---------- GIVEN RECORDS ----------
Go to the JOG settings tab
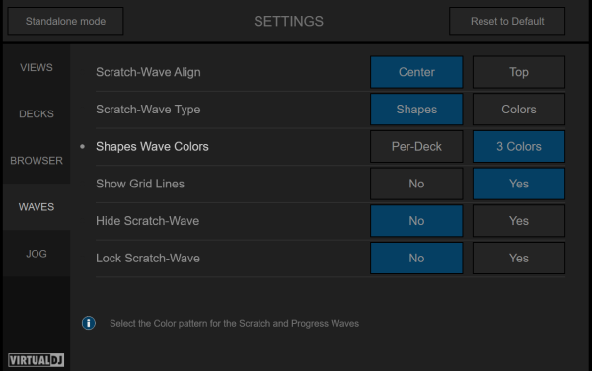Image resolution: width=592 pixels, height=371 pixels. (37, 254)
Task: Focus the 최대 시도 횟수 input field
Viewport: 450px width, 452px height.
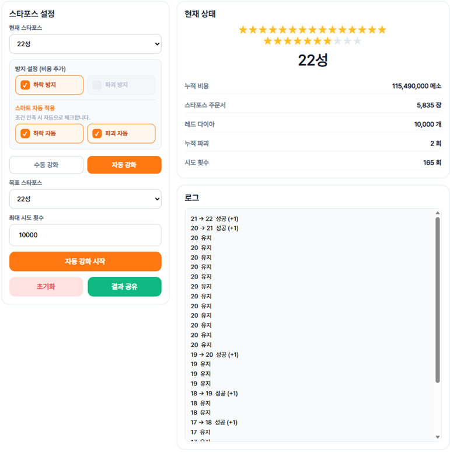Action: pos(85,235)
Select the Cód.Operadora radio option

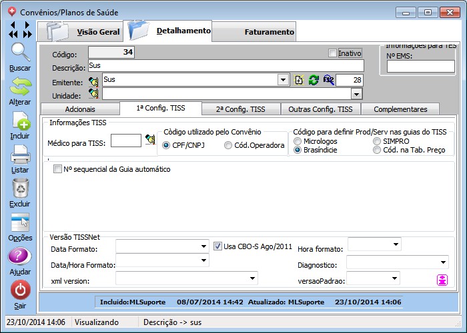(229, 145)
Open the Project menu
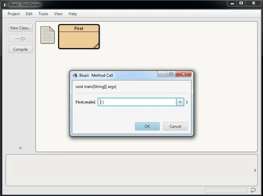263x196 pixels. tap(14, 14)
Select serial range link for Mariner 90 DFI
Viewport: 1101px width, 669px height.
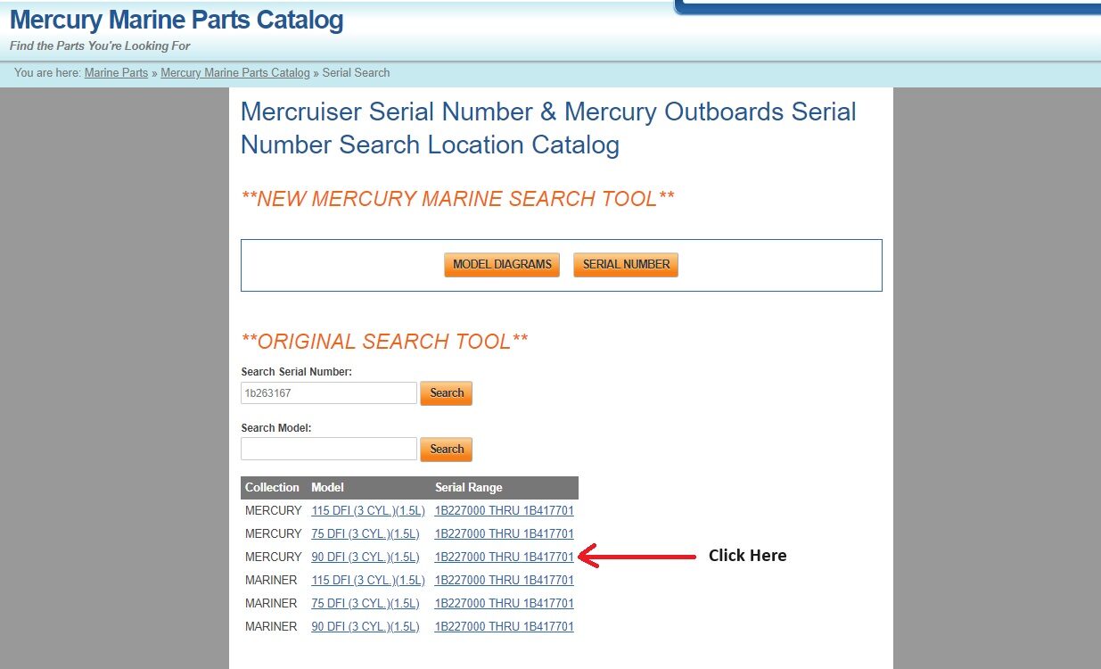pos(505,627)
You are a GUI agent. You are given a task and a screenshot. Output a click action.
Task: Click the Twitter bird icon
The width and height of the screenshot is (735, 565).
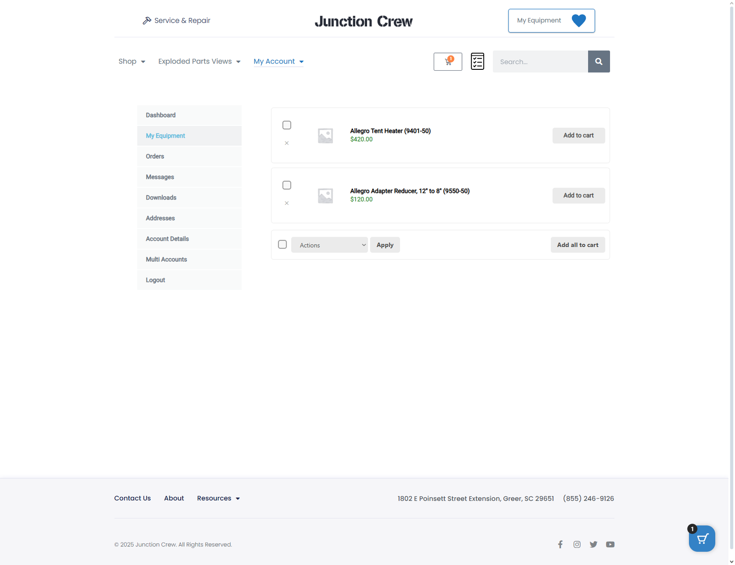click(x=594, y=544)
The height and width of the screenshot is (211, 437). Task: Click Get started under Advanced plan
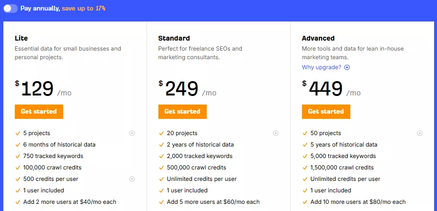[x=326, y=112]
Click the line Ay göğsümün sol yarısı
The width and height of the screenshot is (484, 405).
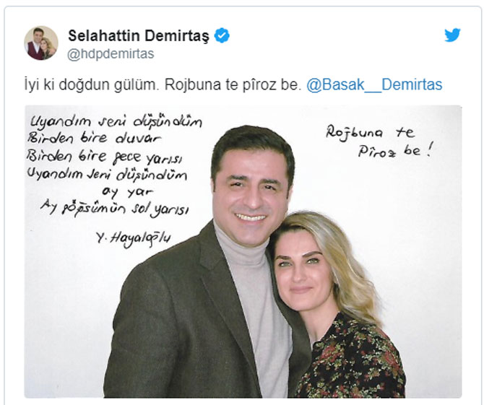(x=114, y=209)
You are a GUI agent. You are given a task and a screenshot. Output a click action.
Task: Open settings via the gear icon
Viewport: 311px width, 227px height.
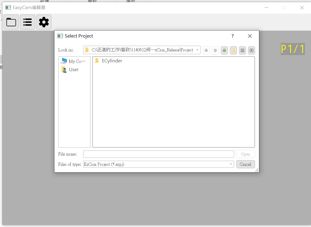coord(44,22)
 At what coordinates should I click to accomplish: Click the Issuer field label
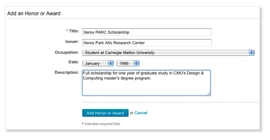[72, 41]
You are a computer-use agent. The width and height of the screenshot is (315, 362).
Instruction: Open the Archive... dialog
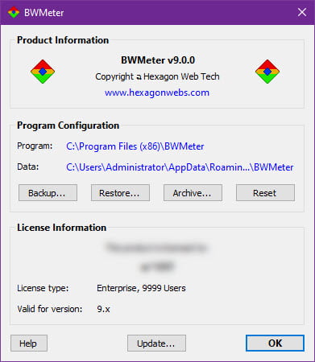click(x=193, y=193)
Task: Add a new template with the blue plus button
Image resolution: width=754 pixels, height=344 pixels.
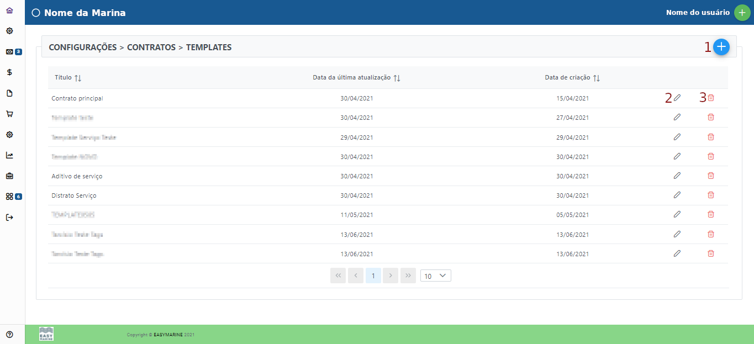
----------
### PROMPT
Out of the records above, set down only the lines from the one that contains "Viewport: 1101px width, 669px height." through the one that contains "Task: Open settings via the gear icon", unchanged and without the pictures.

### SOLUTION TO THE PROBLEM
Viewport: 1101px width, 669px height.
pos(505,627)
You are a GUI agent. You are given a task and a screenshot. Output a click action.
Task: Click the Twitter bird icon
The width and height of the screenshot is (735, 565).
click(x=594, y=544)
The height and width of the screenshot is (211, 437). Task: Click Get started under Advanced plan
[x=326, y=112]
Click the line Ay göğsümün sol yarısı
The width and height of the screenshot is (484, 405).
(x=114, y=209)
You are a GUI agent. You are given a task and a screenshot. Output a click action.
Task: Open settings via the gear icon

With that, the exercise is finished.